● **TO DO**:
[1] Can you quote the passage of the Djibouti article that begins at "That much is" and stops after "of south-central Somalia."?
[2] Can you condense the paragraph of the Djibouti article that opens with "Kellner leads a team" into a short bulleted list that keeps its main facts?
[3] Would you carry on the article about the US military presence in Djibouti from the point where it stops?

● **PAGE EXTRACT**:
· · ·

The first inkling that there is something strange going on in Djibouti occurs five minutes outside the airport. Issa Ibrahim, Monocle’s driver, is talking about the new roads built in the past two years. Flat, tarmac roads of the sort all too rarely seen in sub-Saharan Africa.
“The Americans gave us the money to build them,” he says, before adding with the utmost seriousness: “The Americans are our saviours.” It is not the sort of thing you expect to hear in a country that is 94 per cent Muslim, where Arabic is widely spoken, and which is perched on the edge of one of the most volatile and anti-American regions in the world. But this tiny country is a most unlikely US ally. Major Brian Kellner thinks it has something to do with “flip-flops for freedom”. He is one of approximately 1,600 US soldiers stationed in Djibouti, part of the Combined Joint Task Force–Horn of Africa (CJTF-HOA), an organisation aiming to diminish the threat of terrorism in a region that has become America’s third front in its “war on terror”.
Kellner leads a team of 300 marines. Aside from providing the four layers of security at the front gate of Camp Lemonier, base to the task force, the troops carry out patrols of the city and its surrounding villages. It is here, close to the porous Somalian border, that Kellner launched “flip-flops for freedom”.
“All of the children run around barefoot,” he says. “So we collected about 10,000 flip-flops from across America and handed them out. It all feeds into winning the hearts and minds. We can show we’re here to develop their country and give them hope. There are organisations and groups out here who want to do harm to the United States.”
That much is clear just by looking at the map. To the east lies Somalia, thought to be home to hundreds of men the US believes are linked to al-Qaeda. The US gave tacit approval to Ethiopia last year to drive out the Islamic Courts Union (ICU) that had taken control of the capital, Mogadishu, and large swathes of south-central Somalia.

· · ·

● **EXTRACTED INFORMATION**:
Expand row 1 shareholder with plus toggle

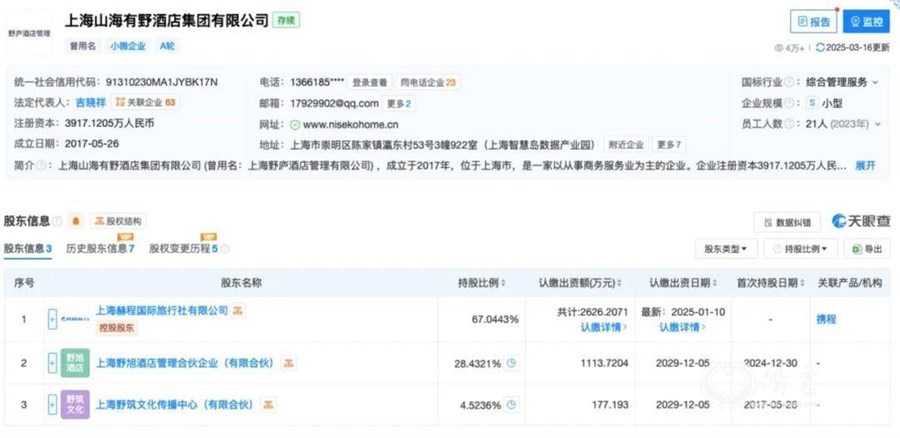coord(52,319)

· · ·

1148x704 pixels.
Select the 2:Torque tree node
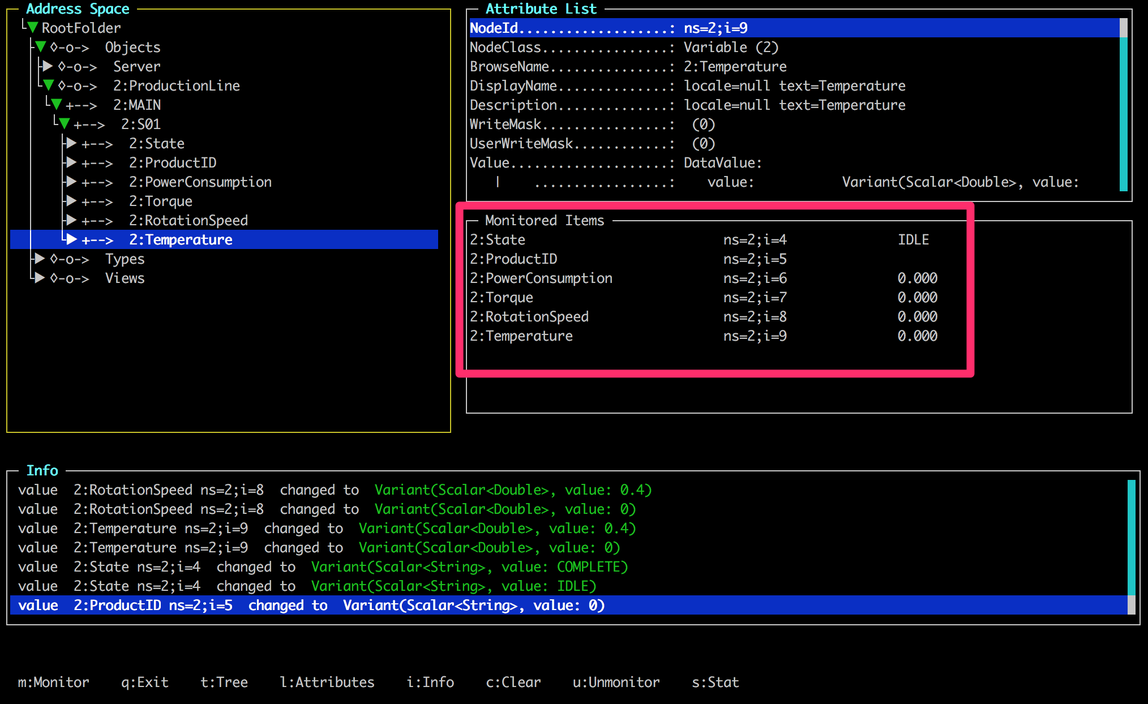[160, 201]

· · ·

● **EXPECTED OUTPUTS**:
[1]
That much is clear just by looking at the map. To the east lies Somalia, thought to be home to hundreds of men the US believes are linked to al-Qaeda. The US gave tacit approval to Ethiopia last year to drive out the Islamic Courts Union (ICU) that had taken control of the capital, Mogadishu, and large swathes of south-central Somalia.

[2]
- Kellner leads 300 marines.
- They provide the four layers of security at the front gate of Camp Lemonier, the task force's base.
- They also patrol the city and its surrounding villages.
- Near the porous Somalian border, Kellner launched "flip-flops for freedom."

[3]
To the west is Eritrea. Just four years ago, Eritrea joined the “coalition of the willing”, America’s bizarre grouping of supporters of the war in Iraq. Times have changed, though. Eritrea, a sworn enemy of Ethiopia, has provided support to Somalia’s Islamists, recently hosting a conference that launched a new alliance aimed at driving the US-backed Ethiopian troops out of Somalia. The US is preparing to name Eritrea as a state sponsor of terrorism, placing it at an “Axis of Evil” level.
In Djibouti, a country of just 500,000 people, there are no such problems. Formerly the French portion of Somaliland, Djibouti did not become independent until 1977. It has had just two presidents: Hassan Gouled Aptidon, who stepped down in 1999, and his nephew, Ismail Omar Guelleh, who won the subsequent election with 74 per cent of the vote. A rebellion by the minority Afar tribe briefly rocked Djibouti in the 1990s, but Guelleh – from the majority Issa tribe – signed a peace deal.Throughout its short history, Djibouti has relied on its location for survival. “Our location is our main resource,” says transport minister, Ismail Ibrahim Houmed. “We have no industry or agriculture.”
Little grows in Djibouti’s bare, lunar landscape. Daily temperatures regularly reach 40C. Driving out of the main city, the road is flanked by endless plains of sand and rock, scattered with acacia trees and shrubs with old plastic bags stuck to them – some locals refer to them as “Djibouti flowers”. Scrawny-looking camels chew what little greenery there is, while prostitutes – robed from head to toe – who have crossed over the border from Ethiopia and Somalia, line the roads, flagging down trucks.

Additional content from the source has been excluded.